■ GIVEN TASK: Report every line of the items below that contains the word "Open", copied in full.

■ SUPPLIED DATA:
*****

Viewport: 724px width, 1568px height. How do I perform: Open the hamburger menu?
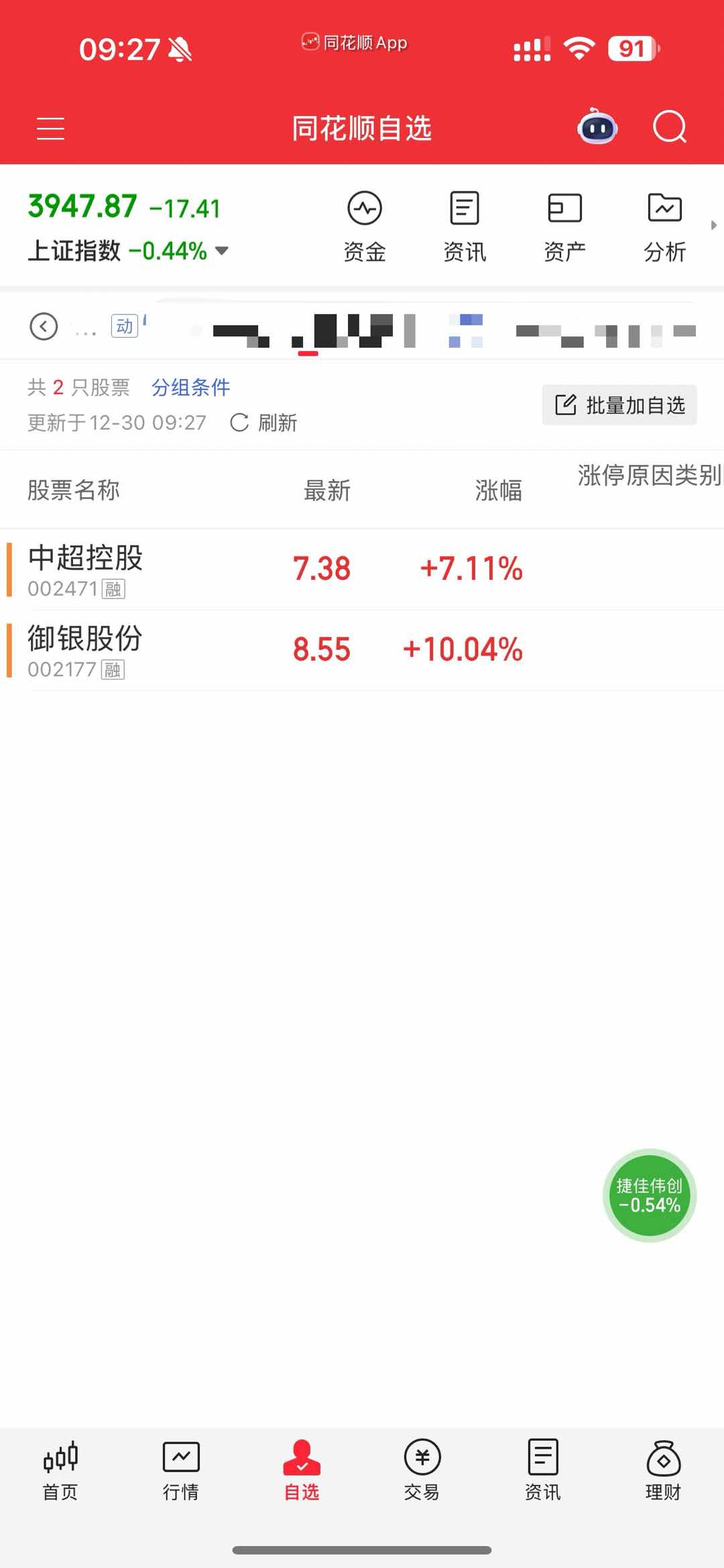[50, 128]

*****

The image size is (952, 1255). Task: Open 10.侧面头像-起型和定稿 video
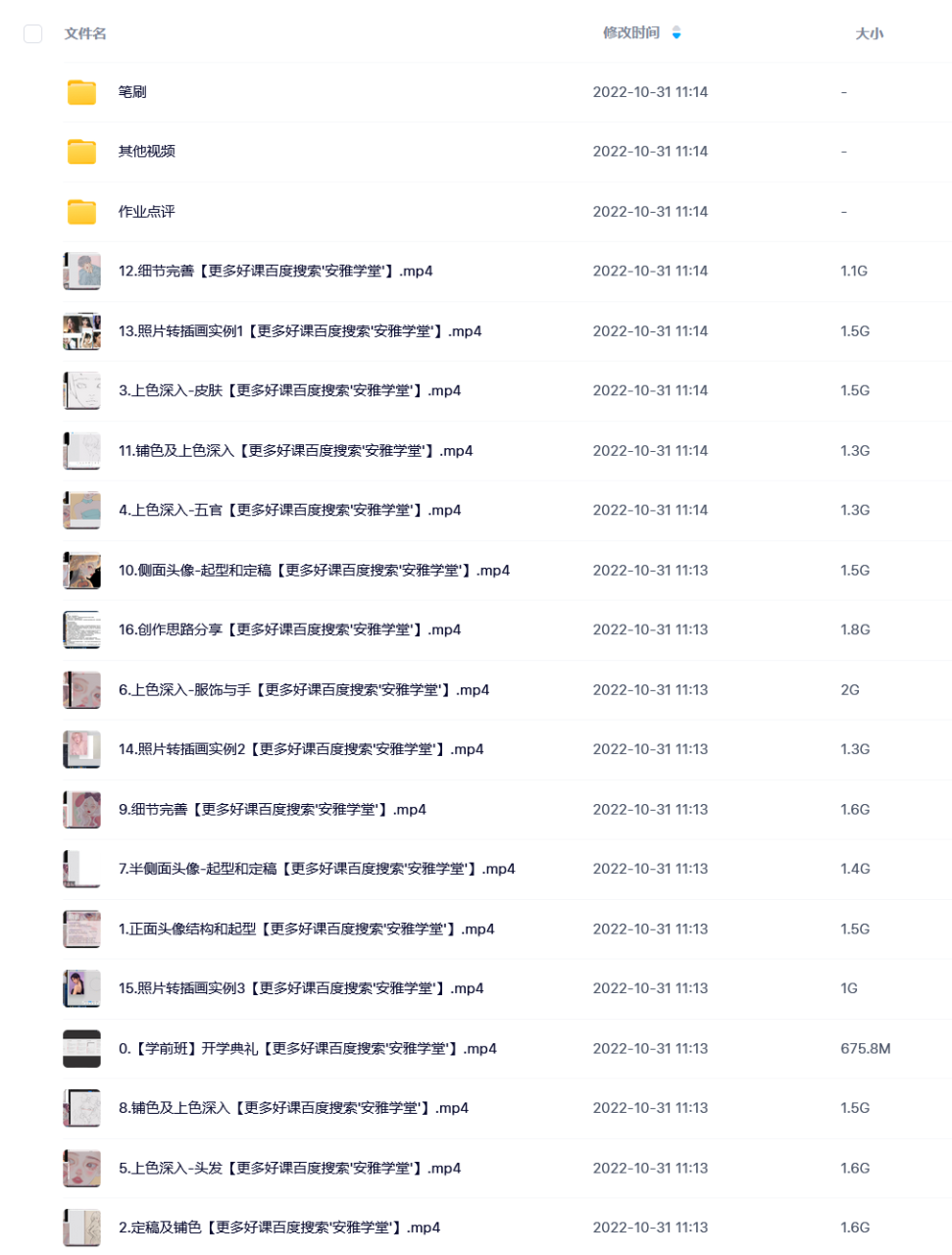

*****

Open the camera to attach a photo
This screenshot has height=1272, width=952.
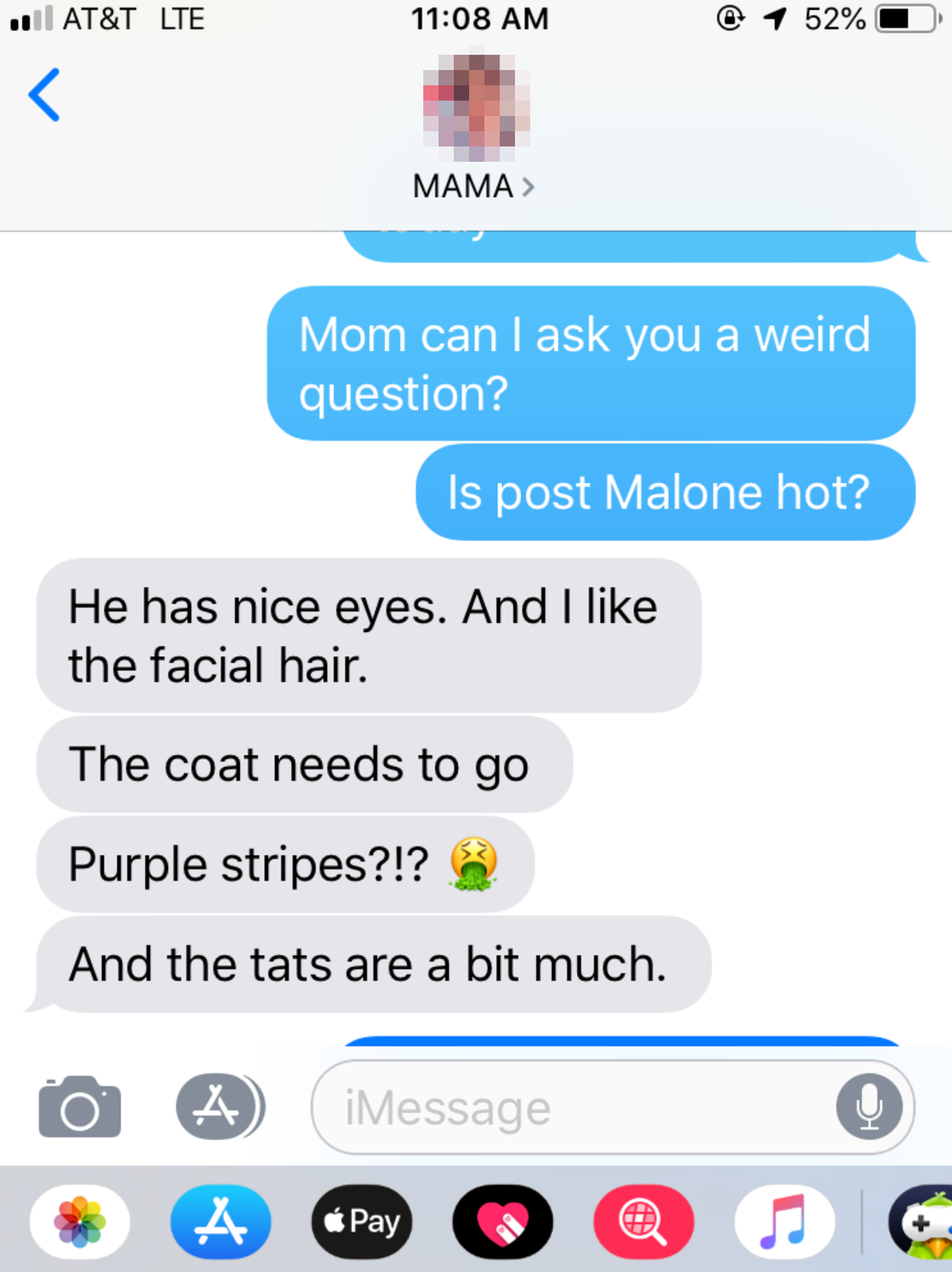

*****

■ THE OUTPUT:
Viewport: 724px width, 1568px height. How do I perform: Open the hamburger menu?
The image size is (952, 1255). Task: Open 10.侧面头像-起型和定稿 video
Open the camera to attach a photo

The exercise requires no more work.